The early stages of this are starting to occur with big data and crime prevention as law enforcement (read HMRC as well) use the data they have collected to cross reference with other data sets to track tax evaders. I did a blog about this idea with a reference to the Jimmy Savile case and I explained how archivists and genealogist could become forensic detectives. http://lawrenceserewicz.wordpress.com/2012/10/10/finding-jimmy-savile-the-shaw-report-haunts-englands-archives/ However, the wicked need not fear much because the records that were kept were so poor. (Clio blushes at the shame.) However, things are starting to change slightly online.
What we are seeing is nothing new and it has been implicit in the modern state and record keeping since the birth of the modern state. As I repeat often, technology defeats technology. The more we turn to technology to stop technology, the more we live within the horizon that is defined by the modern state. To put it another way, your rights and your person, the way you conceive of yourself and your existence, is shaped definitively by the modern state system. Our talk of rights is an outgrowth of the modern state. My ability not to fear religious or ethnic persecution is an outgrowth of the modern state. If we wish to leave this world of comfortable self-preservation (locke's great success in the Two Treatise on Government) we need to follow Edward Snowden (attentive readers will note he stated explicitly that he wanted to wake us up from our comfortable self-preservation) and turn off the government's surveillance. Alas, I do not wish to live in that digital state of nature because I know that the Leviathan keeps the more dangerous monsters at bay.
To me this is not an academic argument about the state of nature. To me this is Homs (Syria), or Rwanda, or people like who make the internet a digital state of nature rather than a nice happy play ground like these: http://arstechnica.com/tech-policy/2013/03/rat-breeders-meet-the-men-who-spy-on-women-through-their-webcams/ Once we have a society where we do not want to be safe (the government's first priority to its citizens) we can turn off the state. Alternatively, we can arrive at a point where human nature has become good and man is no longer wolf to man. Until that time, I fear that the modern state will continue to do what it needs to do. I do not want to turn off the state (I am one of the weak in the digital state of the nature) because I do not believe the latter will occur.

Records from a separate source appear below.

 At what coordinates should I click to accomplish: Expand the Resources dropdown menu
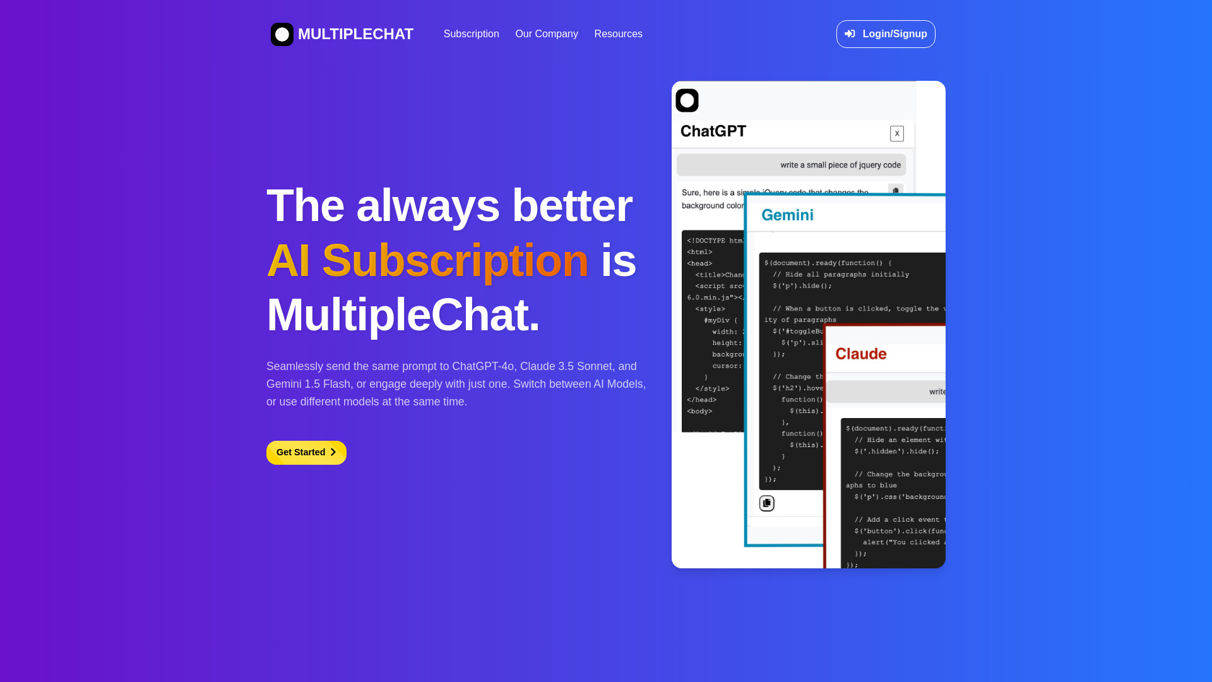point(619,34)
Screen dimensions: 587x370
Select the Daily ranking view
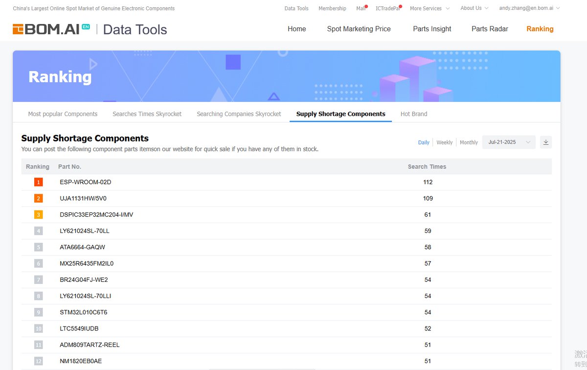click(x=424, y=142)
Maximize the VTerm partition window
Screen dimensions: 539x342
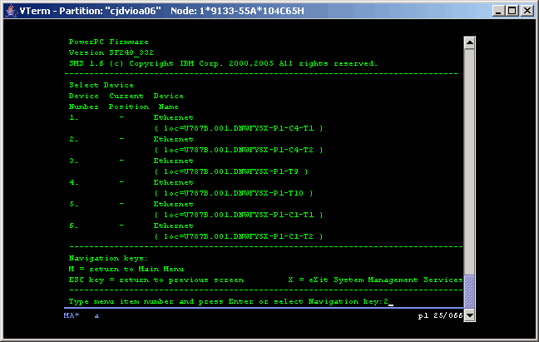(x=511, y=10)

The only way forward is to follow what Hobbes, Locke and Rousseau started (in their own different ways) by working to keep the rule of law in place and maintain a strong respect for law abidingness so that we can hold the government to account for its promises and its constitutional limits.
Best,
Lawrence
-----Original Message-----
From: This list is for those interested in Data Protection issues [mailto:[log in to unmask]] On Behalf Of Grimbaldus
Sent: 11 October 2013 17:52
To: [log in to unmask]
Subject: [data-protection] A footnote on PRISM
If anyone still harbours doubts about the National Security Agency's capability to intercept and analyse the vast amount of traffic that spills continuously through the Internet, consider the new data center they are constructing in Bluffdale, Utah. It is expected to be the main facility for storing, decrypting and analyzing the vast amounts of data the NSA collects through surveillance programs such as PRISM.
The data center has cost a reported $1.4 billion excluding the computer hardware. It covers more than one million square feet and continuously consumes 65 MW of electricity at a cost of more than USD 1 million every month.